#### GIVEN ENTRIES:
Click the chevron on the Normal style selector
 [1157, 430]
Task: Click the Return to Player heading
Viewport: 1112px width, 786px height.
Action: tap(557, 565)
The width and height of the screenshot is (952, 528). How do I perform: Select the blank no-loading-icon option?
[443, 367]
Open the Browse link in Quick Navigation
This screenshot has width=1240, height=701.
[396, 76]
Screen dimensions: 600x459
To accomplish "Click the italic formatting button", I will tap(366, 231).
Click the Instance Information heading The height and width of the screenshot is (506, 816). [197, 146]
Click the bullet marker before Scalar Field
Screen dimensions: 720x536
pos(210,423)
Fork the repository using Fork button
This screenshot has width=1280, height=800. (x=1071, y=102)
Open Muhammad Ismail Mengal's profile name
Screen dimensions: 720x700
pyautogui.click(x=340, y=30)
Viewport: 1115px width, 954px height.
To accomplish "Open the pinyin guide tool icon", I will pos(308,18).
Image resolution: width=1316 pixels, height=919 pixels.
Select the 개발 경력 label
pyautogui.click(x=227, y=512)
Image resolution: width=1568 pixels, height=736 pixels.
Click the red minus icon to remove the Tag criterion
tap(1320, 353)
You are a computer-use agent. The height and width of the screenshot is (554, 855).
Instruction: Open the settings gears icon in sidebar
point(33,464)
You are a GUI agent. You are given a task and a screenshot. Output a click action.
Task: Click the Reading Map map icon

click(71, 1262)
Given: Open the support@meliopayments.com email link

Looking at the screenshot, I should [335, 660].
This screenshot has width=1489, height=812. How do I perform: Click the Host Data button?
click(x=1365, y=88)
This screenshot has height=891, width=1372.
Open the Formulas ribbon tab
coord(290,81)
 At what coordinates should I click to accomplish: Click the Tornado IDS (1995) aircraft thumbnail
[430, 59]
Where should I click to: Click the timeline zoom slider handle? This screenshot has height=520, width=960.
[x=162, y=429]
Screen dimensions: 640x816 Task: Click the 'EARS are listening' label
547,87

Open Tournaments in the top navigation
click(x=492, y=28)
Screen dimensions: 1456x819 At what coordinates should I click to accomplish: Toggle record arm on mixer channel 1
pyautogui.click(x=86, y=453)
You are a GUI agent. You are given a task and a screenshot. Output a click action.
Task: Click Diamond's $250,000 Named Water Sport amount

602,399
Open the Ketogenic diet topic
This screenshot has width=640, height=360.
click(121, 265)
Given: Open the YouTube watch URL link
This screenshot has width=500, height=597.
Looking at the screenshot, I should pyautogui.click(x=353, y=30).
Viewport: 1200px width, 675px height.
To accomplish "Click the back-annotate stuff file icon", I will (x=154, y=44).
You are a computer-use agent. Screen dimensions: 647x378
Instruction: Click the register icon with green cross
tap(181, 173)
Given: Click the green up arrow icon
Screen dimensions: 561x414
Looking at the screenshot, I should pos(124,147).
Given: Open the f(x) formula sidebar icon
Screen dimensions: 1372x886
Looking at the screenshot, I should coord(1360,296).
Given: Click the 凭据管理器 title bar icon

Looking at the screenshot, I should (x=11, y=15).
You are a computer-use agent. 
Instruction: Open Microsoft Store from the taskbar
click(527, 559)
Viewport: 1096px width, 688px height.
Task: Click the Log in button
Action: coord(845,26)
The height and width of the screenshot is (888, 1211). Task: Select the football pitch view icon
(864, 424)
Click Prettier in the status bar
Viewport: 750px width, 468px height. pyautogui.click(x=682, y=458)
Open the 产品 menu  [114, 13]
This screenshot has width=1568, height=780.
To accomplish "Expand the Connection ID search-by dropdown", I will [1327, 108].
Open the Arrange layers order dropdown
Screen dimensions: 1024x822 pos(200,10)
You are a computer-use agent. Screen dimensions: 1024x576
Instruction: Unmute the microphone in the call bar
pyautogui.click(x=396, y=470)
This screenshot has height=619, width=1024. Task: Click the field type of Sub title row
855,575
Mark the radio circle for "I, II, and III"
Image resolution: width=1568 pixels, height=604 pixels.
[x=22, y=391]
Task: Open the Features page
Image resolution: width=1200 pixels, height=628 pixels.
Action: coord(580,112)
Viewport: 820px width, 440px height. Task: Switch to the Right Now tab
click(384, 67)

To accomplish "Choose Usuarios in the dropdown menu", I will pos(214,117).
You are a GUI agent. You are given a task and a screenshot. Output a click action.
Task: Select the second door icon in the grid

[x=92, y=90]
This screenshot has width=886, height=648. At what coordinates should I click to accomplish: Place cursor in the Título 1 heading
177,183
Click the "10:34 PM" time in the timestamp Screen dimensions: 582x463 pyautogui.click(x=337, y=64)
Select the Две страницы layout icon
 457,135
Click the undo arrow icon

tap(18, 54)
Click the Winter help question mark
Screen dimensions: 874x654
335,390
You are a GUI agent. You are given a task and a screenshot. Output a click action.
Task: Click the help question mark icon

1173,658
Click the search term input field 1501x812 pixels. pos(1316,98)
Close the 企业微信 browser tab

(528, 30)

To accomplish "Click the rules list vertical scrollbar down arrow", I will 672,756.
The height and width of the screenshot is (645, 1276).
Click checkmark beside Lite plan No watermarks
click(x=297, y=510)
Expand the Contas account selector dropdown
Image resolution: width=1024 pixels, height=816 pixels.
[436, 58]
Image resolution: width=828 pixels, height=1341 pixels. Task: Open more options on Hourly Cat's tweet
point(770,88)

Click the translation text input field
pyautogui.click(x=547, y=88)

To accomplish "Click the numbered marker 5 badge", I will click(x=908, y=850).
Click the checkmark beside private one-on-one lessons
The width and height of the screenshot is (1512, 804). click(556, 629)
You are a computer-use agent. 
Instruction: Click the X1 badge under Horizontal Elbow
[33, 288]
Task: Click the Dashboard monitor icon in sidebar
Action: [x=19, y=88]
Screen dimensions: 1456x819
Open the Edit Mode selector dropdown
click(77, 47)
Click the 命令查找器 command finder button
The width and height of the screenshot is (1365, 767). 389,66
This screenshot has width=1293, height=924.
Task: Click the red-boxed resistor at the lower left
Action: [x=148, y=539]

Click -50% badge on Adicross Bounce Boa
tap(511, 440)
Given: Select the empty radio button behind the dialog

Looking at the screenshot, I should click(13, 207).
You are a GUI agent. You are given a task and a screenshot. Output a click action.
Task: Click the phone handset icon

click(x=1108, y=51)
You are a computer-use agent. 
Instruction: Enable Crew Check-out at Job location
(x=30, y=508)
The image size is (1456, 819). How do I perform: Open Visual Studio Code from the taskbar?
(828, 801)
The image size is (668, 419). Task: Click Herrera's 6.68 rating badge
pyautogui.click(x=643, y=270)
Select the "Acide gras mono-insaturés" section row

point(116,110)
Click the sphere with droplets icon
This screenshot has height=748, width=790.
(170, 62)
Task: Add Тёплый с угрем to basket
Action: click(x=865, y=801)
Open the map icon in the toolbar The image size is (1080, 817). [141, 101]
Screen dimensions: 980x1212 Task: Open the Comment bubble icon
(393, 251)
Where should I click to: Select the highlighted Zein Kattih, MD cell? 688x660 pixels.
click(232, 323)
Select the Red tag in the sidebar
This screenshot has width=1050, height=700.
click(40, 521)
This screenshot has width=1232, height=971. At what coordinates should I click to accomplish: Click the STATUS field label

#### DIRECTIVE:
Return all of the material above word for word, changing nothing and leaving nothing out.

#### ANSWER TO THIS PROBLEM:
Click the chevron on the Normal style selector
 [1157, 430]
Task: Click the Return to Player heading
Viewport: 1112px width, 786px height.
Action: tap(557, 565)
The width and height of the screenshot is (952, 528). How do I perform: Select the blank no-loading-icon option?
[443, 367]
Open the Browse link in Quick Navigation
This screenshot has width=1240, height=701.
[396, 76]
Screen dimensions: 600x459
To accomplish "Click the italic formatting button", I will tap(366, 231).
Click the Instance Information heading The height and width of the screenshot is (506, 816). [197, 146]
Click the bullet marker before Scalar Field
Screen dimensions: 720x536
pos(210,423)
Fork the repository using Fork button
This screenshot has width=1280, height=800. (x=1071, y=102)
Open Muhammad Ismail Mengal's profile name
Screen dimensions: 720x700
pyautogui.click(x=340, y=30)
Viewport: 1115px width, 954px height.
To accomplish "Open the pinyin guide tool icon", I will pos(308,18).
Image resolution: width=1316 pixels, height=919 pixels.
Select the 개발 경력 label
pyautogui.click(x=227, y=512)
Image resolution: width=1568 pixels, height=736 pixels.
Click the red minus icon to remove the Tag criterion
tap(1320, 353)
You are a computer-use agent. The height and width of the screenshot is (554, 855).
Instruction: Open the settings gears icon in sidebar
point(33,464)
You are a GUI agent. You are given a task and a screenshot. Output a click action.
Task: Click the Reading Map map icon

click(71, 1262)
Given: Open the support@meliopayments.com email link

Looking at the screenshot, I should [335, 660].
This screenshot has width=1489, height=812. How do I perform: Click the Host Data button?
click(x=1365, y=88)
This screenshot has height=891, width=1372.
Open the Formulas ribbon tab
coord(290,81)
 At what coordinates should I click to accomplish: Click the Tornado IDS (1995) aircraft thumbnail
[430, 59]
Where should I click to: Click the timeline zoom slider handle? This screenshot has height=520, width=960.
[x=162, y=429]
Screen dimensions: 640x816 Task: Click the 'EARS are listening' label
547,87

Open Tournaments in the top navigation
click(x=492, y=28)
Screen dimensions: 1456x819 At what coordinates should I click to accomplish: Toggle record arm on mixer channel 1
pyautogui.click(x=86, y=453)
You are a GUI agent. You are given a task and a screenshot. Output a click action.
Task: Click Diamond's $250,000 Named Water Sport amount

602,399
Open the Ketogenic diet topic
This screenshot has width=640, height=360.
click(121, 265)
Given: Open the YouTube watch URL link
This screenshot has width=500, height=597.
Looking at the screenshot, I should pyautogui.click(x=353, y=30).
Viewport: 1200px width, 675px height.
To accomplish "Click the back-annotate stuff file icon", I will (x=154, y=44).
You are a computer-use agent. Screen dimensions: 647x378
Instruction: Click the register icon with green cross
tap(181, 173)
Given: Click the green up arrow icon
Screen dimensions: 561x414
Looking at the screenshot, I should pos(124,147).
Given: Open the f(x) formula sidebar icon
Screen dimensions: 1372x886
Looking at the screenshot, I should coord(1360,296).
Given: Click the 凭据管理器 title bar icon

Looking at the screenshot, I should (x=11, y=15).
You are a computer-use agent. 
Instruction: Open Microsoft Store from the taskbar
click(527, 559)
Viewport: 1096px width, 688px height.
Task: Click the Log in button
Action: coord(845,26)
The height and width of the screenshot is (888, 1211). Task: Select the football pitch view icon
(864, 424)
Click Prettier in the status bar
Viewport: 750px width, 468px height. pyautogui.click(x=682, y=458)
Open the 产品 menu  [114, 13]
This screenshot has width=1568, height=780.
To accomplish "Expand the Connection ID search-by dropdown", I will [1327, 108].
Open the Arrange layers order dropdown
Screen dimensions: 1024x822 pos(200,10)
You are a computer-use agent. Screen dimensions: 1024x576
Instruction: Unmute the microphone in the call bar
pyautogui.click(x=396, y=470)
This screenshot has height=619, width=1024. Task: Click the field type of Sub title row
855,575
Mark the radio circle for "I, II, and III"
Image resolution: width=1568 pixels, height=604 pixels.
[x=22, y=391]
Task: Open the Features page
Image resolution: width=1200 pixels, height=628 pixels.
Action: coord(580,112)
Viewport: 820px width, 440px height. Task: Switch to the Right Now tab
click(384, 67)

To accomplish "Choose Usuarios in the dropdown menu", I will pos(214,117).
You are a GUI agent. You are given a task and a screenshot. Output a click action.
Task: Select the second door icon in the grid

[x=92, y=90]
This screenshot has width=886, height=648. At what coordinates should I click to accomplish: Place cursor in the Título 1 heading
177,183
Click the "10:34 PM" time in the timestamp Screen dimensions: 582x463 pyautogui.click(x=337, y=64)
Select the Две страницы layout icon
 457,135
Click the undo arrow icon

tap(18, 54)
Click the Winter help question mark
Screen dimensions: 874x654
335,390
You are a GUI agent. You are given a task and a screenshot. Output a click action.
Task: Click the help question mark icon

1173,658
Click the search term input field 1501x812 pixels. pos(1316,98)
Close the 企业微信 browser tab

(528, 30)

To accomplish "Click the rules list vertical scrollbar down arrow", I will 672,756.
The height and width of the screenshot is (645, 1276).
Click checkmark beside Lite plan No watermarks
click(x=297, y=510)
Expand the Contas account selector dropdown
Image resolution: width=1024 pixels, height=816 pixels.
[436, 58]
Image resolution: width=828 pixels, height=1341 pixels. Task: Open more options on Hourly Cat's tweet
point(770,88)

Click the translation text input field
pyautogui.click(x=547, y=88)

To accomplish "Click the numbered marker 5 badge", I will click(x=908, y=850).
Click the checkmark beside private one-on-one lessons
The width and height of the screenshot is (1512, 804). click(556, 629)
You are a computer-use agent. 
Instruction: Click the X1 badge under Horizontal Elbow
[33, 288]
Task: Click the Dashboard monitor icon in sidebar
Action: [x=19, y=88]
Screen dimensions: 1456x819
Open the Edit Mode selector dropdown
click(77, 47)
Click the 命令查找器 command finder button
The width and height of the screenshot is (1365, 767). 389,66
This screenshot has width=1293, height=924.
Task: Click the red-boxed resistor at the lower left
Action: [x=148, y=539]

Click -50% badge on Adicross Bounce Boa
tap(511, 440)
Given: Select the empty radio button behind the dialog

Looking at the screenshot, I should click(13, 207).
You are a GUI agent. You are given a task and a screenshot. Output a click action.
Task: Click the phone handset icon

click(x=1108, y=51)
You are a computer-use agent. 
Instruction: Enable Crew Check-out at Job location
(x=30, y=508)
The image size is (1456, 819). How do I perform: Open Visual Studio Code from the taskbar?
(828, 801)
The image size is (668, 419). Task: Click Herrera's 6.68 rating badge
pyautogui.click(x=643, y=270)
Select the "Acide gras mono-insaturés" section row

point(116,110)
Click the sphere with droplets icon
This screenshot has height=748, width=790.
(170, 62)
Task: Add Тёплый с угрем to basket
Action: click(x=865, y=801)
Open the map icon in the toolbar The image size is (1080, 817). [141, 101]
Screen dimensions: 980x1212 Task: Open the Comment bubble icon
(393, 251)
Where should I click to: Select the highlighted Zein Kattih, MD cell? 688x660 pixels.
click(232, 323)
Select the Red tag in the sidebar
This screenshot has width=1050, height=700.
click(40, 521)
This screenshot has width=1232, height=971. At what coordinates should I click to accomplish: Click the STATUS field label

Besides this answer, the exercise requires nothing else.